Hati (qalb) adalah lapisan kedua. Ia berada di dalam shadr. Posisinya sama seperti hitam-mata yang berada di dalam mata, atau seperti kota Makkah yang berada di dalam tanah suci, atau seperti tempat sumbu dari pelita, atau rumah yang berada di dalam, atau seperti buah almond yang berada di dalam kulit luar. Hati merupakan sumber cahaya iman, cahaya khusyū‘, taqwā, cinta, ridhā, yakin, takut, harap, sabar, dan qanā‘ah (merasa cukup). Ia juga sumber pokok-pokok pengetahuan, sebab ibarat sumber mata-air, sementara shadr ibarat telaga. Air keluar dari mata air menuju ke telaga. Demikian pula dengan pengetahuan. Ia keluar dari hati menuju ke shadr.
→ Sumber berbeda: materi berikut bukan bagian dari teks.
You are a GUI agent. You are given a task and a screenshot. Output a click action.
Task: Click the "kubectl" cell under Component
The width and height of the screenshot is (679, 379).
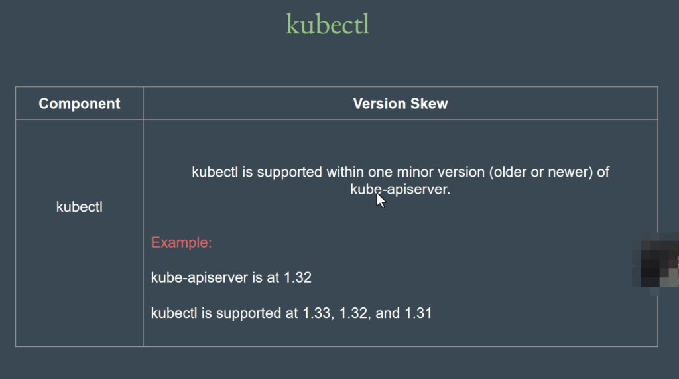click(x=80, y=207)
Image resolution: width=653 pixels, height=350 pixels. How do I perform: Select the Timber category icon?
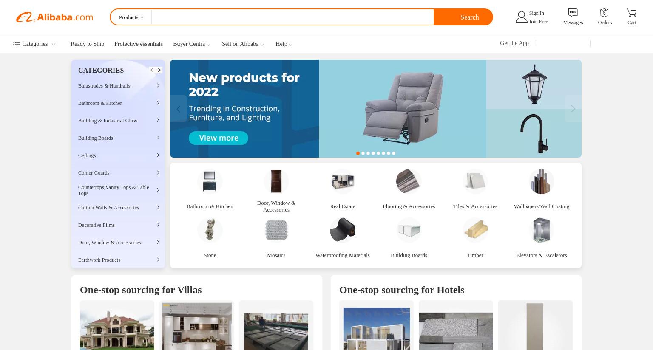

Atau, pengetahuan tersebut masuk melalui jalan mendengar. Dari hati muncul keyakinan, pengetahuan, dan niat hingga keluar menuju shadr. Hati adalah sumber atau pangkal, sementara shadr adalah cabang. Cabang baru terwujud setelah ada sumbernya. Hal ini sebagaimana ditegaskan oleh Rasūl s.a.w.: “Suatu perbuatan bergantung kepada niatnya.” (33) Rasūlullāh s.a.w. menerangkan bahwa nilai perbuatan seseorang baru terangkat bila disertai niat, serta sebuah kebaikan akan dilipatgandakan sesuai dengan kadar niatnya. ‘Amal perbuatan adalah bagian dari diri manusia dan batas kekuasaannya berakhir hingga shadr lewat niat dan kekuasaan hati. Hati yang dikuasai oleh nafs bukanlah rahmat dari Allah s.w.t. Sebab, hati adalah raja dan nafs ini adalah kerajaannya. Rasūlullāh s.a.w. bersabda: “Tangan adalah sayap, kaki adalah utusan, mata adalah maslahat, telinga adalah corong, hati adalah rahmat, limpa adalah bahan tertawaan, buah pinggang adalah makar, dan paru-paru adalah napas. Apabila raja baik, baik pula semua prajuritnya. Dan apabila raja rusak, rusak pula semua prajuritnya.” (44)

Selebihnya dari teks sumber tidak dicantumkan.